Cross-species comparisons provide an alternative approach for assessing the importance of posttranscriptional regulation (Fig. 1B). In such studies, mRNA and protein levels from one species are compared with their orthologs in a different species. Assuming that the measurement error is similar for mRNA and protein levels, a higher cross-species correlation between protein levels than between mRNA levels would suggest a role of posttranscriptional control in maintaining conserved protein levels. Based on this reasoning, Schrimpf et al. (2009) reported rs of 0.79 and 0.47 for protein and mRNA levels, respectively, when comparing C. elegans with D. melanogaster. A follow-up study examined all paired comparisons between seven species and found a higher cross-species correlation for protein levels in 17 out of 21 comparisons (Laurent et al. 2010). These comparisons included mRNA measurements obtained by RNA-seq, which is thought to better reflect relative mRNA levels across genes as compared with DNA microarrays (Laurent et al. 2010). Cross-species comparisons thus provide further support for the idea that posttranscriptional mechanisms substantially contribute to determination of protein levels.

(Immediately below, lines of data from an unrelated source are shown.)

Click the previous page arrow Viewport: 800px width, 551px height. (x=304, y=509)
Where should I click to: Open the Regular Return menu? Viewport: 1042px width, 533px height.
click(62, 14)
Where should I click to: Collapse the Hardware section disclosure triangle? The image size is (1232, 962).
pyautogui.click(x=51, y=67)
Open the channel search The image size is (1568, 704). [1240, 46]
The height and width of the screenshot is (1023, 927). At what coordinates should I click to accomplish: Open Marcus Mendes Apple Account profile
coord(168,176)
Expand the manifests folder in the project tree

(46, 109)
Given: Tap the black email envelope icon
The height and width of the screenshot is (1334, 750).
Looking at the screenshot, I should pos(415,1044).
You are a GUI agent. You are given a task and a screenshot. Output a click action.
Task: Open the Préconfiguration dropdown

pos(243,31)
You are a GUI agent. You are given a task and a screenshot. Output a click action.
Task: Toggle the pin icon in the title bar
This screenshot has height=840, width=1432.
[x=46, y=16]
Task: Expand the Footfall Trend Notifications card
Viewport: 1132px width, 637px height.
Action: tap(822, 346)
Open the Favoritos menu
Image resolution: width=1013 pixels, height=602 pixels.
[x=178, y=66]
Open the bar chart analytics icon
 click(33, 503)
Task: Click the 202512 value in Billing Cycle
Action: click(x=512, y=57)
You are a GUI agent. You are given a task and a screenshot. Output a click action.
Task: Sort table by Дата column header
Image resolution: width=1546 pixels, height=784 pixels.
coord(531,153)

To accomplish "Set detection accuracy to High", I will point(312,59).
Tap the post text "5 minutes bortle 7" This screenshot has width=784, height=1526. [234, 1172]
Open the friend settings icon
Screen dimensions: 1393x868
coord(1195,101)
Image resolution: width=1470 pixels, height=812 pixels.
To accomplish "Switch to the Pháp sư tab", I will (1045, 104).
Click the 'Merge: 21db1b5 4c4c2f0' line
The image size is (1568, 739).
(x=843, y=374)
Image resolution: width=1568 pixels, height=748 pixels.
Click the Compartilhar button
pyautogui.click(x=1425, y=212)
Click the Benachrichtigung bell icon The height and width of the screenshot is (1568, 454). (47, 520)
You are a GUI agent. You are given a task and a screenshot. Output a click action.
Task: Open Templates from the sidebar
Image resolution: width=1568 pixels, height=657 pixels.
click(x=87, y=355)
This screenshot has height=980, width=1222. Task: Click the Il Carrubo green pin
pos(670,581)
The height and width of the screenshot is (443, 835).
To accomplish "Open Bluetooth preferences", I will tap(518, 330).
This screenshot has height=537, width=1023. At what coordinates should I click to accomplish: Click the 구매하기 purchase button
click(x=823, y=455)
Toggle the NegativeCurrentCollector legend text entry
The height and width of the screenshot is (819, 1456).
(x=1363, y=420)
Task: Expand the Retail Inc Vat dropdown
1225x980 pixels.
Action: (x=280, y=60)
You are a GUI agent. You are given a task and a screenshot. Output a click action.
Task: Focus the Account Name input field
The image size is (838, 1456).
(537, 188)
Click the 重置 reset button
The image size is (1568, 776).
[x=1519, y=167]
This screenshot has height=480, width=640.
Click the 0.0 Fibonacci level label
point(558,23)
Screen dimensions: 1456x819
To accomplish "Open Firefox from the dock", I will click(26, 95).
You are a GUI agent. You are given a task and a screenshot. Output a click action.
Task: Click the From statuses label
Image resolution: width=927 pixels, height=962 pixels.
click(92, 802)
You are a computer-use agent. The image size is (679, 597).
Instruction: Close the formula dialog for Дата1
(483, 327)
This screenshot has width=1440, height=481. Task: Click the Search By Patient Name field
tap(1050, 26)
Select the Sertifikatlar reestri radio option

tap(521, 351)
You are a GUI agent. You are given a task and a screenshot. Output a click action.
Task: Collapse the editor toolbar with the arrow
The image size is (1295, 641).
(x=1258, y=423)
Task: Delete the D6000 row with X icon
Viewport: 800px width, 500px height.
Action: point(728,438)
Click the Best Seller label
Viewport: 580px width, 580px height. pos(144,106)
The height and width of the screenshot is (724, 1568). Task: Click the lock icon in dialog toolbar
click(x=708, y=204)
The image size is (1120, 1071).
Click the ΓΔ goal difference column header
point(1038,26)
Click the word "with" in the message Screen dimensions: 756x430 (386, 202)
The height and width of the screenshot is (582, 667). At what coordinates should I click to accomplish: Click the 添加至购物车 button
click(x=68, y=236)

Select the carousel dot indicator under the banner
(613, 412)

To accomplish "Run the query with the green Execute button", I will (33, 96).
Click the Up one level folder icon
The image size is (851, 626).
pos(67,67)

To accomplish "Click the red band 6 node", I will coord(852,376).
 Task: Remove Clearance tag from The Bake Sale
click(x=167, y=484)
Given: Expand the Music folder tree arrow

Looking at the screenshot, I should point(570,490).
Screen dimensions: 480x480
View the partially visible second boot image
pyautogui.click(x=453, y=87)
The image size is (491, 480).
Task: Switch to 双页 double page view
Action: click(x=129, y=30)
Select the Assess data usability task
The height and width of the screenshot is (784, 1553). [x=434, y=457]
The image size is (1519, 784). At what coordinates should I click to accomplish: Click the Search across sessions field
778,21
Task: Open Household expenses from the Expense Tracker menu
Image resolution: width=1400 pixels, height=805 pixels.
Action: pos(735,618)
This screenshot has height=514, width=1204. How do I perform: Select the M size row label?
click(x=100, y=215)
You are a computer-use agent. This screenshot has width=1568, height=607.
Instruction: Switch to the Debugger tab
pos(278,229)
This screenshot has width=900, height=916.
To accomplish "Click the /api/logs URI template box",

A common critique of correlation-based mRNA/protein comparative studies is that the magnitude of systematic and random variations inherent in mRNA and protein analysis tools, such as DNA microarrays, RNA-seq, and mass spectrometry, is often unknown. This is of significance because more variation will lead to lower correlation, giving the appearance of a greater degree of posttranscriptional regulation. This ambiguity in the interpretation of rs or rp2 has been addressed in some studies by assessing how much variation affects the rs or rp2 values. Another caveat is that the half-lives of proteins and their cognate mRNAs often differ, which can reduce rs or rp2 if the mRNA or protein levels are obtained under non-steady-state conditions. Indeed, in mouse NIH/3T3 cells, mRNAs show a median half-life of 9 h, whereas proteins have a median half-life of 46 h (Schwanhausser et al. 2011), making protein level regulation linger over a longer time period relative to the corresponding mRNA. Caution is therefore needed when interpreting rs or rp2 values.
DYNAMIC REGULATION OF GENE EXPRESSION AT THE POSTTRANSCRIPTIONAL LEVEL
In addition to the studies discussed above, which evaluate intrinsic protein levels in the cell, progress has been made in understanding the role of posttranscriptional mechanisms in dynamic regulation of gene expression. Three approaches have been applied to determine whether the protein product levels of individual genes can change independently of their mRNA levels.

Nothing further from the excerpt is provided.